### Work order:
Beginning at the line containing "The width and height of the screenshot is (1080, 380).", print every line until the records end, keeping each exactly as it is.

### Supplied material:

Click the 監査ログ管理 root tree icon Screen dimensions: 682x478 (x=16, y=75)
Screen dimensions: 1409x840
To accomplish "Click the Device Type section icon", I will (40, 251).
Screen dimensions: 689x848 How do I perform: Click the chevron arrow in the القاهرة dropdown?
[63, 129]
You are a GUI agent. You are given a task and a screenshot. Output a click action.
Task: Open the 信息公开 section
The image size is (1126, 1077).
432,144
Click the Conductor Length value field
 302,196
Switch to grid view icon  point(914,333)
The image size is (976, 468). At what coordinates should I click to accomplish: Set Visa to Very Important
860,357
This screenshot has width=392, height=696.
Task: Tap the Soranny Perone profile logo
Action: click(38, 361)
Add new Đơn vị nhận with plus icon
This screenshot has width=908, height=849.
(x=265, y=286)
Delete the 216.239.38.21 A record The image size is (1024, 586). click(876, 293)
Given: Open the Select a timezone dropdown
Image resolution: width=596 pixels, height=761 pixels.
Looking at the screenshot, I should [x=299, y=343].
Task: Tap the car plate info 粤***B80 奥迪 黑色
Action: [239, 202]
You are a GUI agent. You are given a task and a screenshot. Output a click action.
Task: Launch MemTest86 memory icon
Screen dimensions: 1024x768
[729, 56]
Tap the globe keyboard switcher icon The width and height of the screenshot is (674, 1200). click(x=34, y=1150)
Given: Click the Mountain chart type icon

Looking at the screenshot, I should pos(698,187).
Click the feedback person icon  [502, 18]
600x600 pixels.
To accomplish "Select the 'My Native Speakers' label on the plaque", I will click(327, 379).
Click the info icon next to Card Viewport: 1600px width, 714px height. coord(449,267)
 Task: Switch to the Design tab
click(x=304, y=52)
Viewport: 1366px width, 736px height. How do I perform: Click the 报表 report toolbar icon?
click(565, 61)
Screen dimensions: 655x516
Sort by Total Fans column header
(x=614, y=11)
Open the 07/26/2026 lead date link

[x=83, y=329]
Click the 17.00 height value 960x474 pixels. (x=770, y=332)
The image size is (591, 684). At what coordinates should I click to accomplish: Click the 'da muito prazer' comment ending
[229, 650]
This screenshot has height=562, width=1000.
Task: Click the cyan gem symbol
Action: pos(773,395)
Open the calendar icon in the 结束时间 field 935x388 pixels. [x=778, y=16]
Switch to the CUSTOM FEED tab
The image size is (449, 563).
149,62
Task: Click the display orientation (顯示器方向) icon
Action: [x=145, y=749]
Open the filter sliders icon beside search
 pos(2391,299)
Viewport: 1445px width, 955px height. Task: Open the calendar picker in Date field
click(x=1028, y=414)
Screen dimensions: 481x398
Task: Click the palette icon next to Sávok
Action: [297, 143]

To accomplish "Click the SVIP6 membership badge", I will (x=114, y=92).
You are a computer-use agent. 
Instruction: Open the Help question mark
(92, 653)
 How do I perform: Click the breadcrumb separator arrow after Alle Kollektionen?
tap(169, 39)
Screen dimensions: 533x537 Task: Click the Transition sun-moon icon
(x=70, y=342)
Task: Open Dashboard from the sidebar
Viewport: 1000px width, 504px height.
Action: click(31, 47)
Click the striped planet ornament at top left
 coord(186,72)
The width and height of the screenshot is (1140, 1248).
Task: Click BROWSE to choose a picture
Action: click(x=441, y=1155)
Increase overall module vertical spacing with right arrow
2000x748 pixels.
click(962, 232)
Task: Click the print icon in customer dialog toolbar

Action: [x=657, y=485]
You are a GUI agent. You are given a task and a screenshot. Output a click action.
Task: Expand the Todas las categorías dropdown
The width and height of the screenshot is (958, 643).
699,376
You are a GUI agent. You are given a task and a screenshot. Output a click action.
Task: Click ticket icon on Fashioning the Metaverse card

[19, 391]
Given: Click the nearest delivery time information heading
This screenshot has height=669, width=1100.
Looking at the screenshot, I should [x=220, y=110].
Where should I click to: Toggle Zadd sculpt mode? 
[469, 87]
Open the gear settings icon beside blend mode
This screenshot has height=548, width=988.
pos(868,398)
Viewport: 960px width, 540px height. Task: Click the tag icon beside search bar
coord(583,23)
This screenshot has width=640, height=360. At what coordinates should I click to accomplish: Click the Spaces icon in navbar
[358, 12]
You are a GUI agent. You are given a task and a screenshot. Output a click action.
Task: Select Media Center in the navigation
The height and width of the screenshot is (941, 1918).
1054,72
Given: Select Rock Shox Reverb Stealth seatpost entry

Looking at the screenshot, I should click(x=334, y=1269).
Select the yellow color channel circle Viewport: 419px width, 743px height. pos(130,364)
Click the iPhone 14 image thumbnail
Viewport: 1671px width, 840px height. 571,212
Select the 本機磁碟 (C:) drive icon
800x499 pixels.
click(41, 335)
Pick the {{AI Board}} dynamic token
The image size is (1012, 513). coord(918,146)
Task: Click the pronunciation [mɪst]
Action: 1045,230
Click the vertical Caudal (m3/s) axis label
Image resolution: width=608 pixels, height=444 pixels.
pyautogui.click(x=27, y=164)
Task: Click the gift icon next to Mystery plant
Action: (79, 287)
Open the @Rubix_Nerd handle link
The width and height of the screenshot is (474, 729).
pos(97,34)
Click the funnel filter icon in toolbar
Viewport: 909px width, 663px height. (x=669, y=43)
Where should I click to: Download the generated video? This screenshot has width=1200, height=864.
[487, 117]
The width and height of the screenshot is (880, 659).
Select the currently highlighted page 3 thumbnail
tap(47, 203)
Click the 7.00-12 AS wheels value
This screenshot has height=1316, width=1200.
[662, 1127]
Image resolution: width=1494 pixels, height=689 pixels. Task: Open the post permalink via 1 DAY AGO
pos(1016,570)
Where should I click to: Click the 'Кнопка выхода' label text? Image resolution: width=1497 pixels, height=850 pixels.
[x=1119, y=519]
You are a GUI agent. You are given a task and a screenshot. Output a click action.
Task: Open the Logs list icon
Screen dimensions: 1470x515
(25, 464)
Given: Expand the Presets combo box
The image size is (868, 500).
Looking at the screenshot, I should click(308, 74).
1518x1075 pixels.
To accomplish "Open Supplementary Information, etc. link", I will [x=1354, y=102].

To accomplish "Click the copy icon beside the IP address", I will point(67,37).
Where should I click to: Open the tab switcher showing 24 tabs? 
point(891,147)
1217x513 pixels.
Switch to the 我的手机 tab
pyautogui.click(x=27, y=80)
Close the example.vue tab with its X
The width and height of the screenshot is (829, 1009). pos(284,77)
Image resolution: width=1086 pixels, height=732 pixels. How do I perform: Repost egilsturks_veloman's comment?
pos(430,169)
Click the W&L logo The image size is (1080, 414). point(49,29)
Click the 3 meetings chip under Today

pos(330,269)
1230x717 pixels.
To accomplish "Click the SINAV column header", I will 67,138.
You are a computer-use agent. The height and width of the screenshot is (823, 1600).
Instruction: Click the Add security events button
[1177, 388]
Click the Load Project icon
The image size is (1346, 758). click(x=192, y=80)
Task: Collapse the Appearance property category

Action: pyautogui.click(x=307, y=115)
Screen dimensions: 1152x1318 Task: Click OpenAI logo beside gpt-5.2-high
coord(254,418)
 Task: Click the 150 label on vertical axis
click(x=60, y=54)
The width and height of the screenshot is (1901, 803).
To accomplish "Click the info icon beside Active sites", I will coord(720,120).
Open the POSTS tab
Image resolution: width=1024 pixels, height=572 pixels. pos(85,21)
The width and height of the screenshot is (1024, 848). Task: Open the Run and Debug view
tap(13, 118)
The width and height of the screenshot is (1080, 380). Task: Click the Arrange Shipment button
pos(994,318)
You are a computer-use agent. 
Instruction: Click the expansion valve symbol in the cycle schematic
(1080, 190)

### Answer to the problem:
The width and height of the screenshot is (1080, 380). Task: Click the Arrange Shipment button
pos(994,318)
You are a computer-use agent. 
Instruction: Click the expansion valve symbol in the cycle schematic
(1080, 190)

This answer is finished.